We have to divide this question into two answers, for books up to 10,000, and books after 10,000, or reposted since we moved past 10,000.
Books posted after 10,000 go into a new, simpler, naming scheme. Books REposted after we passed 10,000 (around November 2003) also use this scheme. We are reposting many older books, with improvements and corrections, all the time, and older books may also be reposted into the new scheme.
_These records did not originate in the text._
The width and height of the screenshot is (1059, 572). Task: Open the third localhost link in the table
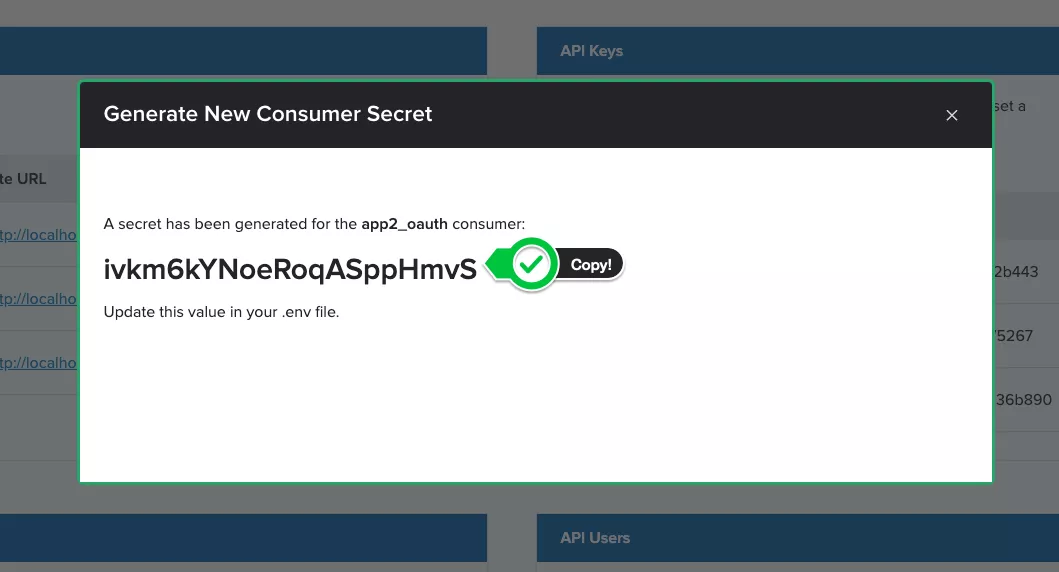pos(40,363)
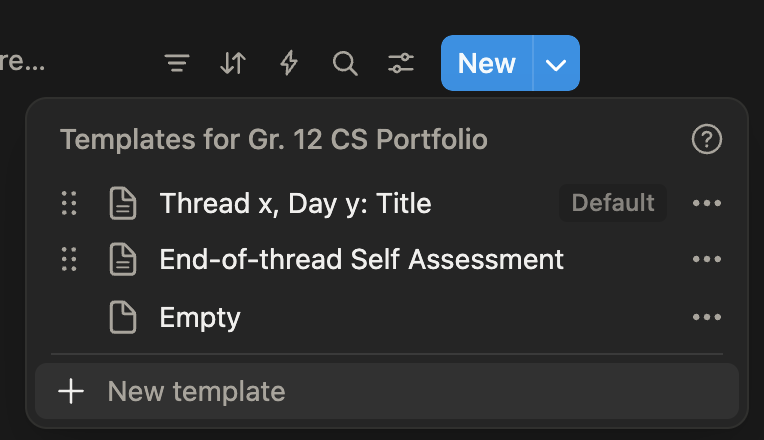Click drag handle beside Thread x template

[69, 204]
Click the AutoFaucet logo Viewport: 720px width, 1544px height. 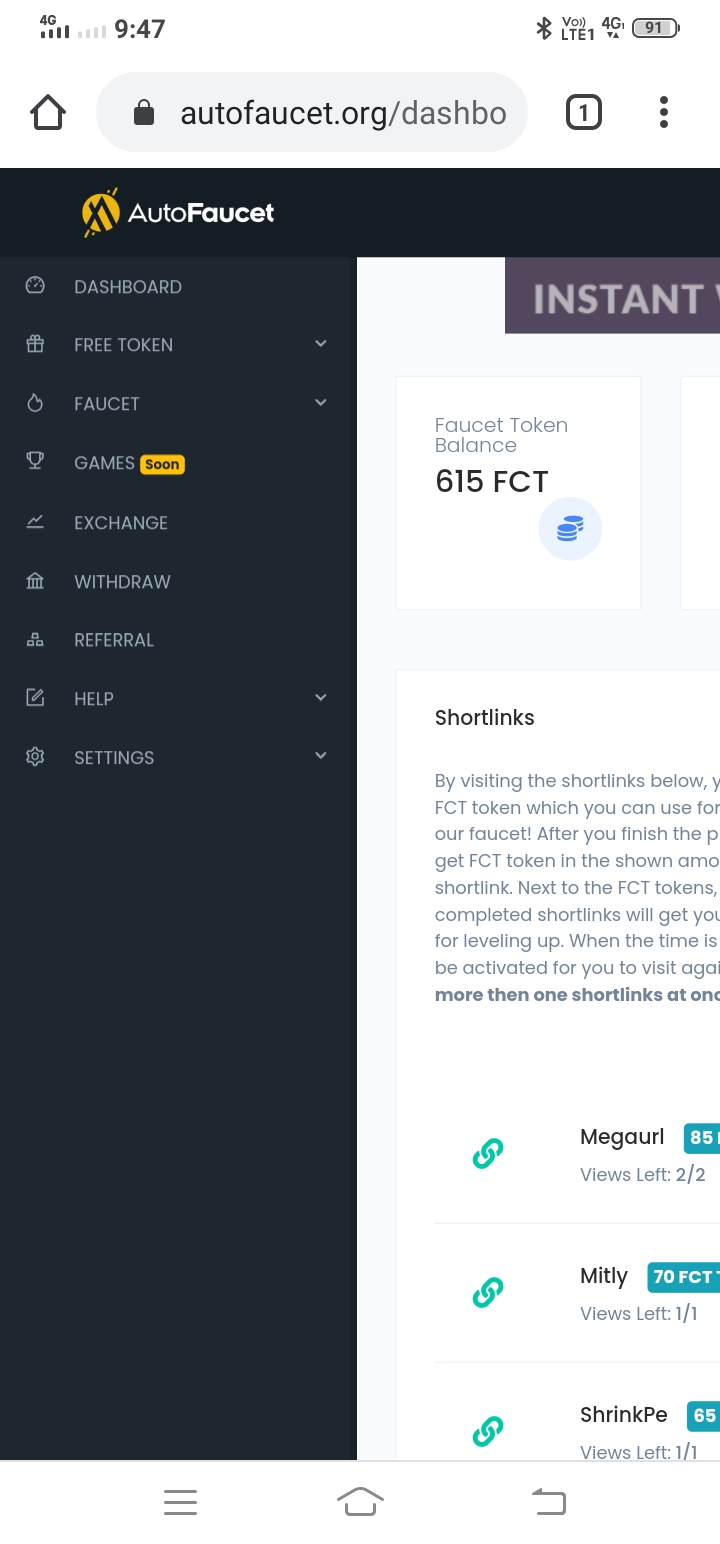[x=178, y=212]
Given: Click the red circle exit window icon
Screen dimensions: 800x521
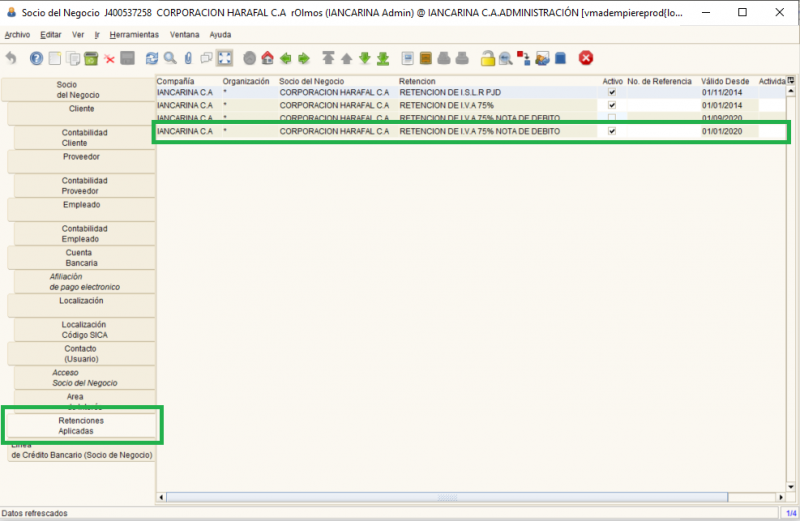Looking at the screenshot, I should click(586, 58).
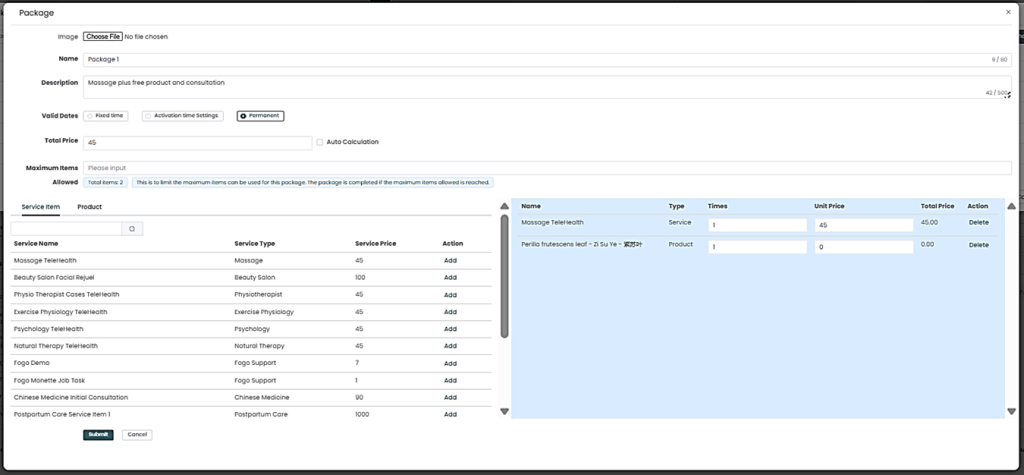Select the Fixed time radio option
1024x475 pixels.
[x=106, y=116]
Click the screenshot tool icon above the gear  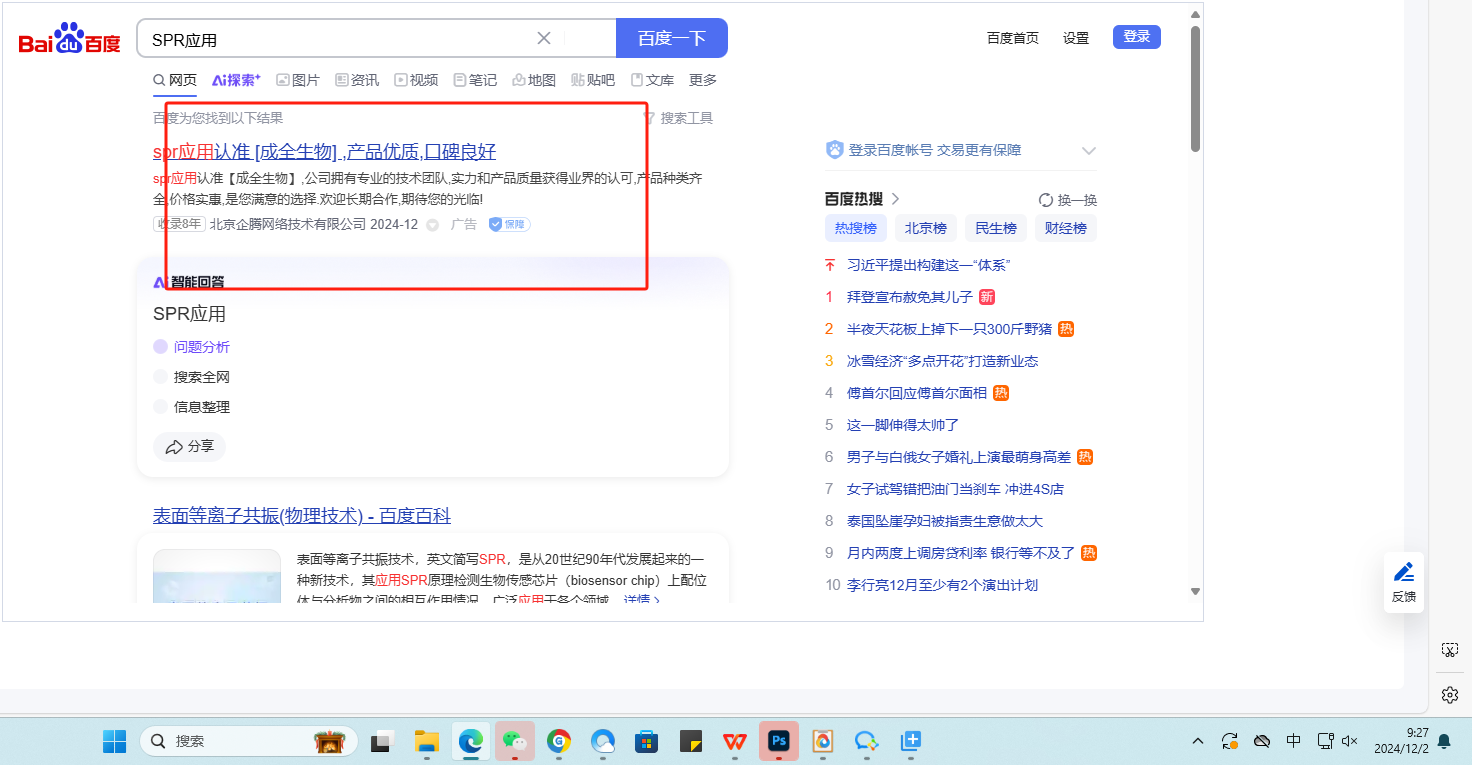click(1449, 650)
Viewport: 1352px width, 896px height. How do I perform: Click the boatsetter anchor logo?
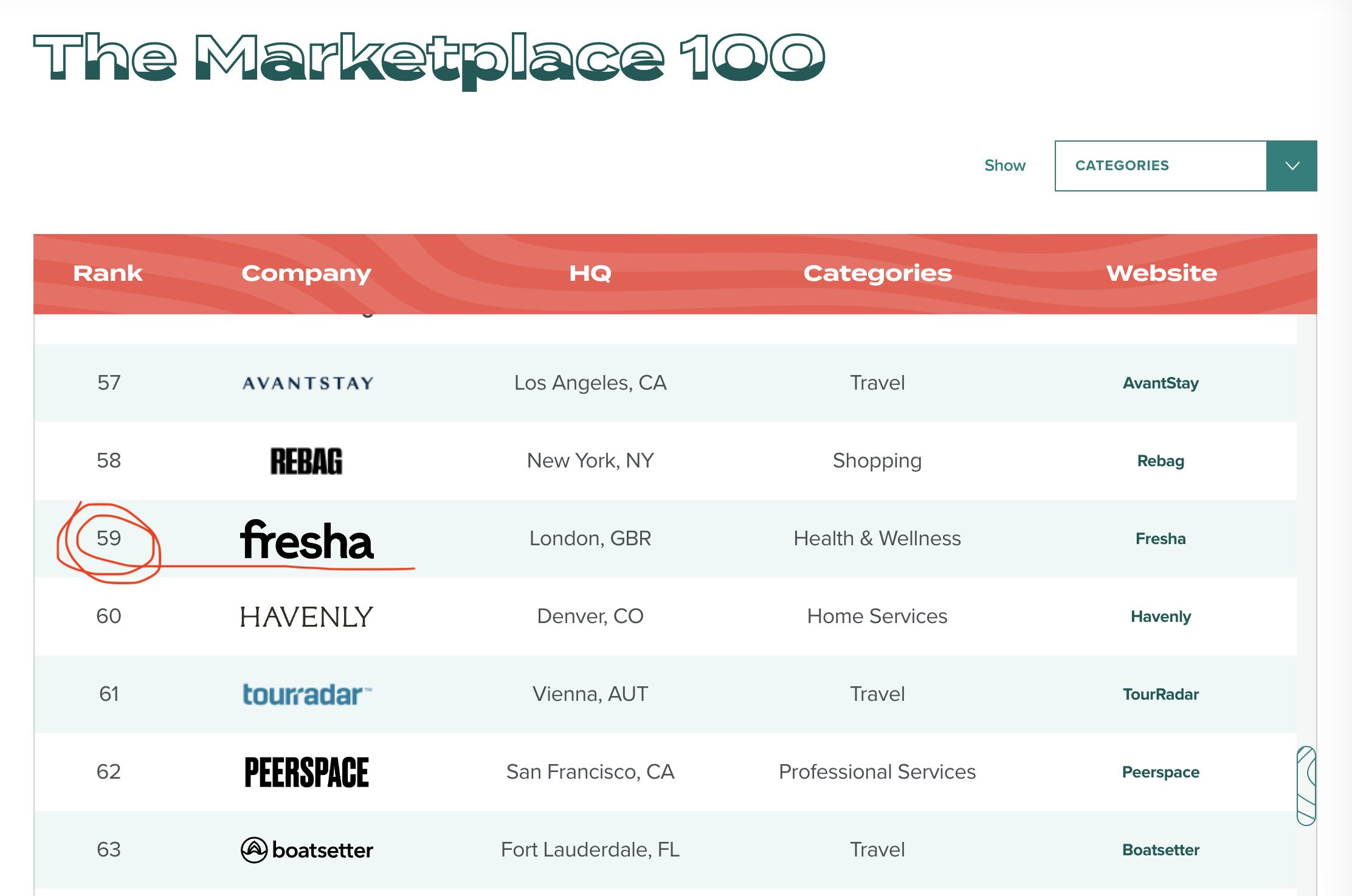[307, 849]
You can see clearly from the line in GUTINDEX.ALL whether the book is in the old naming scheme or the new naming scheme. Where the line starts with a Month and Year, and contains a file-name template in square brackets, the book is still in the old scheme, for example:
Feb 2005 Mike, by P. G. Wodehouse [mikewxxx.xxx] 7423
The line for the same book, in the new naming scheme, would omit the Month and Year, and the filename base, and look like:
Mike, by P. G. Wodehouse 7423
Books after 10,000 -- the new naming scheme
To find a text with a number over 10,000, or one that has been reposted since we passed 10,000, you must know the eBook number. You can get this from <http://www.gutenberg.net/GUTINDEX.ALL>.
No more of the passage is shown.